**EXERCISE DIRECTIONS**. Report back every line in the data that includes the string "cell".
START TASK INPUT
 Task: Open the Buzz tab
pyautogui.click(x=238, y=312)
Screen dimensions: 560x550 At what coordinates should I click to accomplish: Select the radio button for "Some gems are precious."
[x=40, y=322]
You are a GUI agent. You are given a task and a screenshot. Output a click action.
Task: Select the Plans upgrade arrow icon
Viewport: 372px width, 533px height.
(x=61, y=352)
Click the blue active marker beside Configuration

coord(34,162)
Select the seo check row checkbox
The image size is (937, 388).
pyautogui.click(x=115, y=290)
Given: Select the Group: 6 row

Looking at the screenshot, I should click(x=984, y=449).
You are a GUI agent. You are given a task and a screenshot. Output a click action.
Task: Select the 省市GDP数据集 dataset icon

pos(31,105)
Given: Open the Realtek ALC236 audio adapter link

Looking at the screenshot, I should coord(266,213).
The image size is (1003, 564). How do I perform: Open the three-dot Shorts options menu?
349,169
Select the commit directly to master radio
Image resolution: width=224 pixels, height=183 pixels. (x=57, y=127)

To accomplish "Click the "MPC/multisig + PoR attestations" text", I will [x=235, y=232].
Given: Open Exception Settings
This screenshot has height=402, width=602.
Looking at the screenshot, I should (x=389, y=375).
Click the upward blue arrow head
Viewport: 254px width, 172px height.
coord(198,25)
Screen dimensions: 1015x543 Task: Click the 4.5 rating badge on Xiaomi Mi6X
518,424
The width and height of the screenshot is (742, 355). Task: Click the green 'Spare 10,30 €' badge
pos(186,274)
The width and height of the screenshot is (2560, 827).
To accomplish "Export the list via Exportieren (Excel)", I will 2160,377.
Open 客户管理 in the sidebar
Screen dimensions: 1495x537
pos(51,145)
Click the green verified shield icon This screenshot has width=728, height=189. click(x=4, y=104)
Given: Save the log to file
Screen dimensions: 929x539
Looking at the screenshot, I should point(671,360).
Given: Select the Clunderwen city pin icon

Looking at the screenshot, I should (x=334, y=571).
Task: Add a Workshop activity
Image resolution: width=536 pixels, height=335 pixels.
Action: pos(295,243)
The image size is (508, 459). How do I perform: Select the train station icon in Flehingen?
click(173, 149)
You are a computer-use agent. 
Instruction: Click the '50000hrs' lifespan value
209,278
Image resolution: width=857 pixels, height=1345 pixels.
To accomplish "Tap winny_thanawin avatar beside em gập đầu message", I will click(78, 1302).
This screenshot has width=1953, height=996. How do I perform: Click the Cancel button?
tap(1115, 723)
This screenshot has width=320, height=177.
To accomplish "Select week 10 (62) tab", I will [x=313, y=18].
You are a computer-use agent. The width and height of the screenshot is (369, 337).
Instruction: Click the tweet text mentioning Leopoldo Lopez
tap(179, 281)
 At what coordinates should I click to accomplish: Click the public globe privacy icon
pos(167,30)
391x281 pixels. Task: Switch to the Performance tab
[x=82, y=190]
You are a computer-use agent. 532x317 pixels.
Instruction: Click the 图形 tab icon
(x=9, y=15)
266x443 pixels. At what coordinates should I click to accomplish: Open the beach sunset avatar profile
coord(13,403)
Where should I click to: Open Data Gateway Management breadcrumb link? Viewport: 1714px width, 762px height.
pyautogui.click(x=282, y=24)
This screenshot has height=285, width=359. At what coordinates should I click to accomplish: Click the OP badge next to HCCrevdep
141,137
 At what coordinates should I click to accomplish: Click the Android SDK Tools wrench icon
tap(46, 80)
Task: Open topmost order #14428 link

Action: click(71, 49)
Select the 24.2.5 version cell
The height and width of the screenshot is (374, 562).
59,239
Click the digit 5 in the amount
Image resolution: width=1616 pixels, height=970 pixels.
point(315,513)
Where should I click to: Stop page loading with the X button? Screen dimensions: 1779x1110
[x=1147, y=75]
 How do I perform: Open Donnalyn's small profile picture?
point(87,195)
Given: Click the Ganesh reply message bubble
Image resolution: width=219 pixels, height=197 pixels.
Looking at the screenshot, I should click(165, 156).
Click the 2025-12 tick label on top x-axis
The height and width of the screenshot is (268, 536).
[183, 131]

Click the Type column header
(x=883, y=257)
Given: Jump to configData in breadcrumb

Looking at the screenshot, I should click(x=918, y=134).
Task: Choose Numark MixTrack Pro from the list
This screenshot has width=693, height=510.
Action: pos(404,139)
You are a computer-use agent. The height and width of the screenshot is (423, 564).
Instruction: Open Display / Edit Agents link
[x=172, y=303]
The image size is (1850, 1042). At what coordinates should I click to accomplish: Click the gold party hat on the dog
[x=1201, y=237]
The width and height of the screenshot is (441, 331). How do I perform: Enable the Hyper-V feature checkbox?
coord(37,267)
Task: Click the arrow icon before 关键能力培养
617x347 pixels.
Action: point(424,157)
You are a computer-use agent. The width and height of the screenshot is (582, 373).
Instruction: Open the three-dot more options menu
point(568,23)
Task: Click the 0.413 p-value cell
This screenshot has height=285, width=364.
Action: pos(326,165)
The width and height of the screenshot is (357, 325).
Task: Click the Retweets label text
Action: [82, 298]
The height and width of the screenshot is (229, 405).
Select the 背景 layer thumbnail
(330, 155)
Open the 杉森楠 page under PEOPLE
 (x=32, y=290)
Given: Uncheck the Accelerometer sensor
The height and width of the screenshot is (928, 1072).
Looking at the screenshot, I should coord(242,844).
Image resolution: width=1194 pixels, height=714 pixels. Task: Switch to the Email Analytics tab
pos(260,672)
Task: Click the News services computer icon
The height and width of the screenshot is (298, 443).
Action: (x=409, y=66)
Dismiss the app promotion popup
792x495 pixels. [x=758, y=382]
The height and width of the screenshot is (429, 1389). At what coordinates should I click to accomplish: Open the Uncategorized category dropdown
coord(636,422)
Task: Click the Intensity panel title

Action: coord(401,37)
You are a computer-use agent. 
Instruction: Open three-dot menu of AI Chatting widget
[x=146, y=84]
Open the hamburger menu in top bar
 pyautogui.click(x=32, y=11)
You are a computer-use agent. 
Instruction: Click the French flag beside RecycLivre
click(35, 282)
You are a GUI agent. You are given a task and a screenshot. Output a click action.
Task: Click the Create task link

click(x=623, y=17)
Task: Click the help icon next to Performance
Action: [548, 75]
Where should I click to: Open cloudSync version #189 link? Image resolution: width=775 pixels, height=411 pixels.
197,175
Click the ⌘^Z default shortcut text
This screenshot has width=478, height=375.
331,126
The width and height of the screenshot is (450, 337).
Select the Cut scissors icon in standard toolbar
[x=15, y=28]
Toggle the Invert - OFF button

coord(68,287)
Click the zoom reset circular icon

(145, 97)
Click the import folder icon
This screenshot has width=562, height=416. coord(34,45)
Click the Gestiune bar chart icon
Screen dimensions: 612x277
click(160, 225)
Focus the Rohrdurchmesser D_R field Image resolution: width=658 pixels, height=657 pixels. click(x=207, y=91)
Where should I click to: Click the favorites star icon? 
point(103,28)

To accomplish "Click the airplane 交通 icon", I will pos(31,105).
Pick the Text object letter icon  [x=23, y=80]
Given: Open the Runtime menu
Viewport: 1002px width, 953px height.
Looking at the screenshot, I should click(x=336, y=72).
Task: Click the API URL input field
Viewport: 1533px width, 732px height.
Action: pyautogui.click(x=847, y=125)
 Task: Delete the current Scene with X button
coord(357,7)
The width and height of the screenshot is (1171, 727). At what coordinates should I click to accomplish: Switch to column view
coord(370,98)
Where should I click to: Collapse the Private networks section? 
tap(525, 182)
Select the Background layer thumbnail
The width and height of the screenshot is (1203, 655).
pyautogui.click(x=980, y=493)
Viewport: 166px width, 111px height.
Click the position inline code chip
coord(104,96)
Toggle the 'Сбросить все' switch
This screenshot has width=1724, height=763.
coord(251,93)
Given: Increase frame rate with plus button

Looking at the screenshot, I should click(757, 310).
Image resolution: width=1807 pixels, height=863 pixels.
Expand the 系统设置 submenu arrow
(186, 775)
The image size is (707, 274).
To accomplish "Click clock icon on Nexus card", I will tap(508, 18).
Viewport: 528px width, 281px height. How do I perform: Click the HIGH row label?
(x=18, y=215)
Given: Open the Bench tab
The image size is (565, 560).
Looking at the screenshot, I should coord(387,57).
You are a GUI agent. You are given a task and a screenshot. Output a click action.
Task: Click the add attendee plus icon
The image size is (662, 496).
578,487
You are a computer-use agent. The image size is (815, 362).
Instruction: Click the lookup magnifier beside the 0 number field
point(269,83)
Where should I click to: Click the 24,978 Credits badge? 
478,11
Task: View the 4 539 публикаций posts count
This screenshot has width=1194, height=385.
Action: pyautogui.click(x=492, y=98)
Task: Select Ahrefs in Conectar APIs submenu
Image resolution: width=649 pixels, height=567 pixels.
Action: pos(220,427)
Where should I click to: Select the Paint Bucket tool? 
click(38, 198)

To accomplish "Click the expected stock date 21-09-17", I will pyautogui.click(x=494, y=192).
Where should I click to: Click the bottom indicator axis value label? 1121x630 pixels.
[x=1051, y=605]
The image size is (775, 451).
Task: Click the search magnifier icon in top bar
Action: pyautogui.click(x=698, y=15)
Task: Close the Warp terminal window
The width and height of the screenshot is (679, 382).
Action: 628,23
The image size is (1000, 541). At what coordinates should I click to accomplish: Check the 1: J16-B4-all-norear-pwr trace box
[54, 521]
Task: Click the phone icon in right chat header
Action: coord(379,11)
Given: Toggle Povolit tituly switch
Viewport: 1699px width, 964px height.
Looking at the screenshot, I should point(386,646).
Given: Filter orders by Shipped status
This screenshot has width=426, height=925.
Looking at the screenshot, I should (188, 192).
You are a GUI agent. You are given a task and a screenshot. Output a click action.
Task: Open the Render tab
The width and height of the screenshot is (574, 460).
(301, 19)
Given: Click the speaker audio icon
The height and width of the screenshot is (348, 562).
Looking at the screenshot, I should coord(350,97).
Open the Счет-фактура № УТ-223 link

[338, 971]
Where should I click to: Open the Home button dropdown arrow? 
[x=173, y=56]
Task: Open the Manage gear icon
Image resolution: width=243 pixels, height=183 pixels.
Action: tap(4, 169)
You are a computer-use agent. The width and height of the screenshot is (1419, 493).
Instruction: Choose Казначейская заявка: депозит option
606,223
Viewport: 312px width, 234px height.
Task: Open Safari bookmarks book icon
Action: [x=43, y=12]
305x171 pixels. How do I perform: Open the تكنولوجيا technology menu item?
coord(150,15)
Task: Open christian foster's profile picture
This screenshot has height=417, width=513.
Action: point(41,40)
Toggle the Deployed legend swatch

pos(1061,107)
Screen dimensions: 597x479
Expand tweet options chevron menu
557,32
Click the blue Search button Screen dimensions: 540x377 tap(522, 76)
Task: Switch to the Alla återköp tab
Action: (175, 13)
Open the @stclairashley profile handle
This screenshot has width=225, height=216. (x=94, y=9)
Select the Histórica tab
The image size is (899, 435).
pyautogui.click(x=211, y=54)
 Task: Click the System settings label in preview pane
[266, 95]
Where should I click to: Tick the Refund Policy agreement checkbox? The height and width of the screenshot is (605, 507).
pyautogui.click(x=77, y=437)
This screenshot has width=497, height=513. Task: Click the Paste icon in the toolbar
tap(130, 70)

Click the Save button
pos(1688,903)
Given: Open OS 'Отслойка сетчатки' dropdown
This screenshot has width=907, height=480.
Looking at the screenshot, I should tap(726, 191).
END TASK INPUT
**WRITTEN ANSWER**.
Select the 24.2.5 version cell
Task: Click the 0.413 p-value cell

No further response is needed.